İran Cumhurbaşkanı Reisi ise “İran’ın bu eylemlerinin zorunlu ve sınırlı olduğunu, gerginliğin gelecekte artmasından yana olmadıklarını” vurguladı.
İki lider görüşmede “Filistin-İsrail meselesine çözüm bulunmamasının Orta Doğu’daki olaylara neden olduğunu” belirterek “Rusya ve İran’ın Gazze Şeridi’nde acilen ateşkesin sağlanması, zor olan insani durumun hafifleştirilmesi, krizin siyasi ve diplomatik yollarla çözülmesi için gerekli koşulların oluşturulması” yönündeki ilkeli pozisyonlarını teyit etti.
Ardından Katar Emiri Şeyh Temim bin Hamed Al Sani ile görüşen Reisi “İslam Cumhuriyeti BM Tüzüğü’ne uygun olarak meşru savunma hakkını kullanmış ve İsrail saldırısında kullanılan yerleşkelere karşı bir operasyon gerçekleştirmiştir” dedi. “Saldırganı cezalandırma operasyonu başarılı oldu” diye ekleyen Reisi İran’ın çıkarlarına karşı herhangi bir eyleme “ezici, kapsamlı ve acı verici” bir yanıt verileceği sözünü verdi.
İsrail ordusu İran’ın düzenlediği son saldırıya yanıt verilmeme olasılığının “uzak ihtimal” olduğunu her fırsatta dile getirirken ordu sözcüsü Daniel Hagari önemli açıklamalar yaptı. Hagari Israel Hayom gazetesine “Böyle bir saldırıya yanıt vermemek mümkün değil.
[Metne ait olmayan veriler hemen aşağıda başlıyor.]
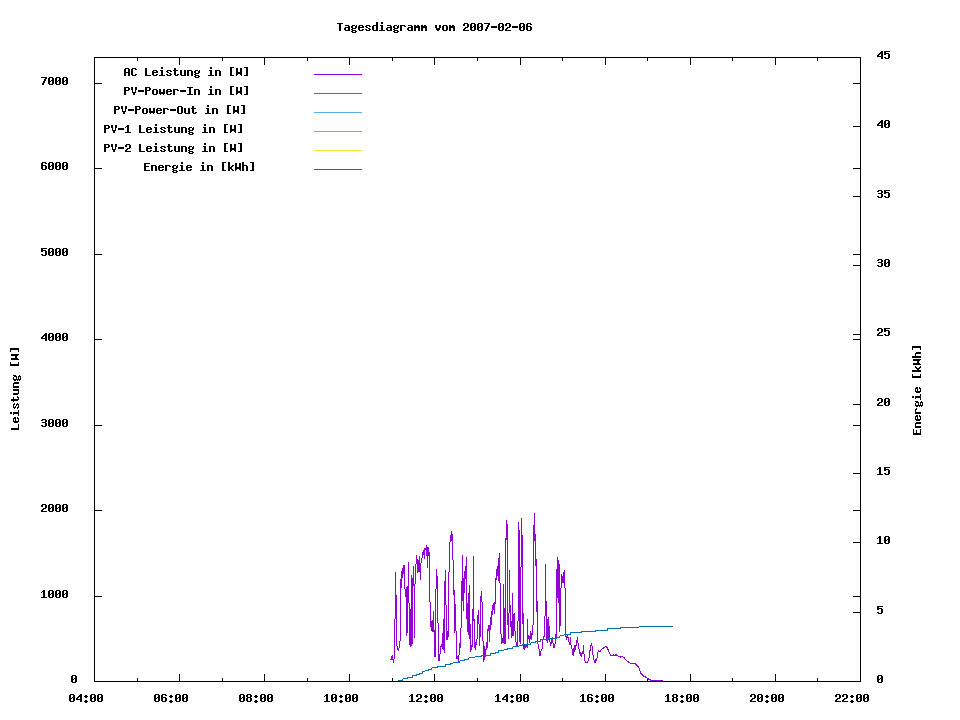Select the 45 tick on the energy axis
Seçtiğimiz yer ve zamanda hareket edeceğiz ve buna ilişkin herhangi bir söz gereksiz” diye konuştu.
“İran saldırısı İsrail’in savunma sanayisinde yıllar içinde biriktirdiği yetenekler sayesinde engellendi. Dünyanın çok şey öğreneceği tarihi bir hava savunma savaşı sayesinde durduruldu” diyen Hagari Tahran’ın saldırısının “başarısız” olduğunu söyledi ve devam etti:
“Ayrıca çok büyük bir şey oldu: ABD, İngiltere ve Fransa liderliğindeki bölgesel koalisyon havada, karada ve denizde mükemmel bir şekilde bir araya geldi ve birlikte tehditlerin yüzde 99’unu daha gerçekleşmeden önlediler. Cumartesi günkü operasyonel başarımız sayesinde artık nasıl hareket edeceğimiz konusunda birçok seçeneğe sahibiz, doğru şekilde ve uygun zamanda hareket edeceğiz ve bu konuyla ilgili herhangi bir söze gerek yok.”
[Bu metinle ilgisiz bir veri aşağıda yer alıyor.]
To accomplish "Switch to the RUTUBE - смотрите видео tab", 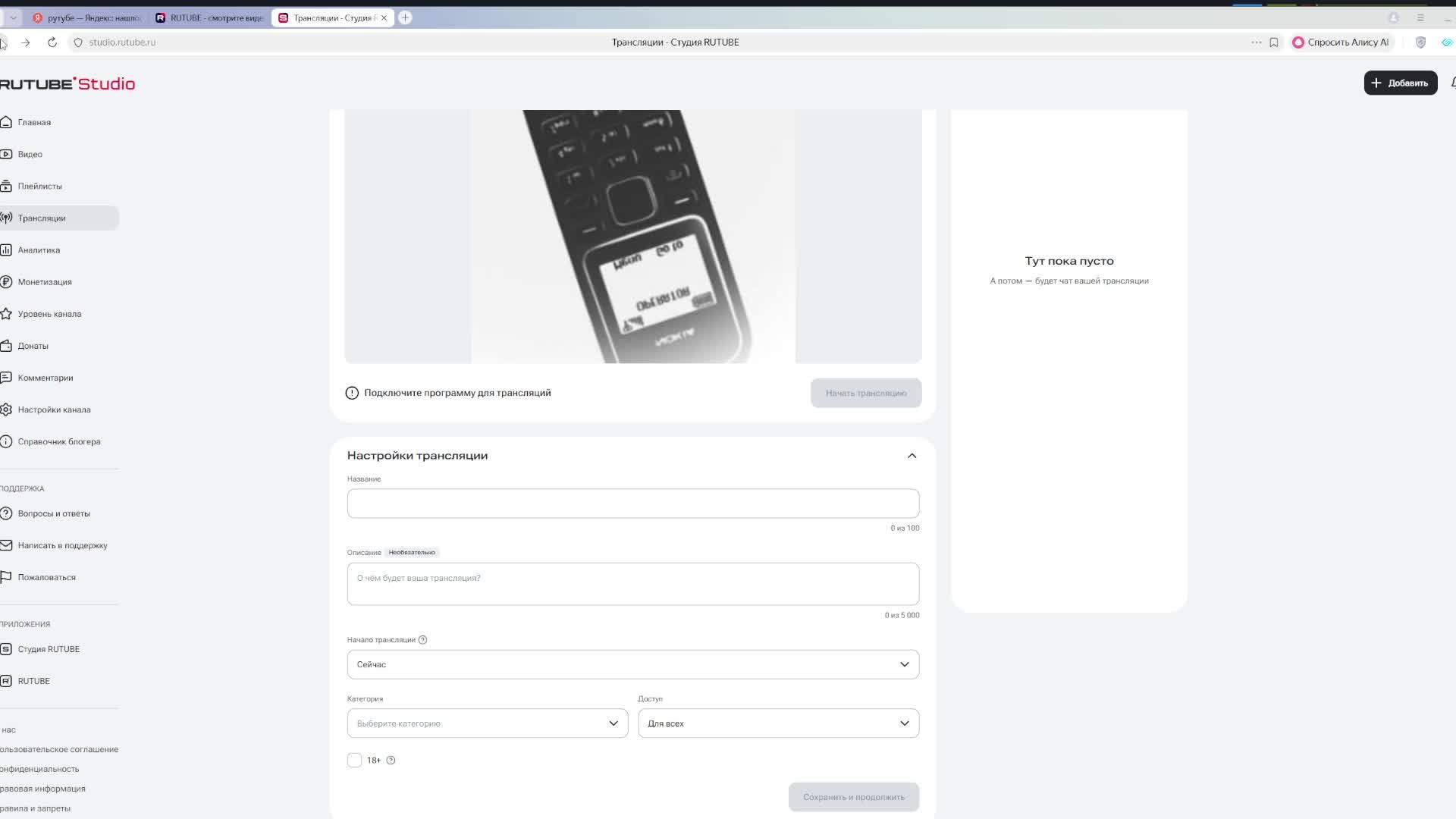I will click(210, 17).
İsrail’in Berlin Büyükelçisi Ron Prosor, İran’ın saldırısına Tahran yönetiminin askeri tesislerini hedef alarak karşılık vereceklerini ve bunun detaylarına savaş kabinesinin karar vereceğini söyledi. Alman Welt TV’ye konuşan Prosor “Saldırı askeri tesislere yönelik olacaktır. Buna tepki vermek zorundayız. Bu caydırıcılığın çok net olması bölge için de önemlidir” dedi.
Yaptırım talep eden bir diğer İsrailli yetkili büyükelçinin ta kendisi oldu. Prosor Tel Aviv’in pozisyonunun anlaşılmasını ve müttefiklerinden daha sert yaptırımlar uygulamasını isteyerek “Her şeyden önce dostlarımız ABD, İngiltere ve Almanya’yı dinliyoruz. Ancak İran’ın, şu anda İsrail’e karşı provokasyon olmaksızın, İsrailli sivilleri öldürmek için herhangi bir şey yapmaksızın 300’den fazla füze ateşlediğini hatırlatmak isterim. Biz de buna karşılık vermek zorundayız” diye konuştu.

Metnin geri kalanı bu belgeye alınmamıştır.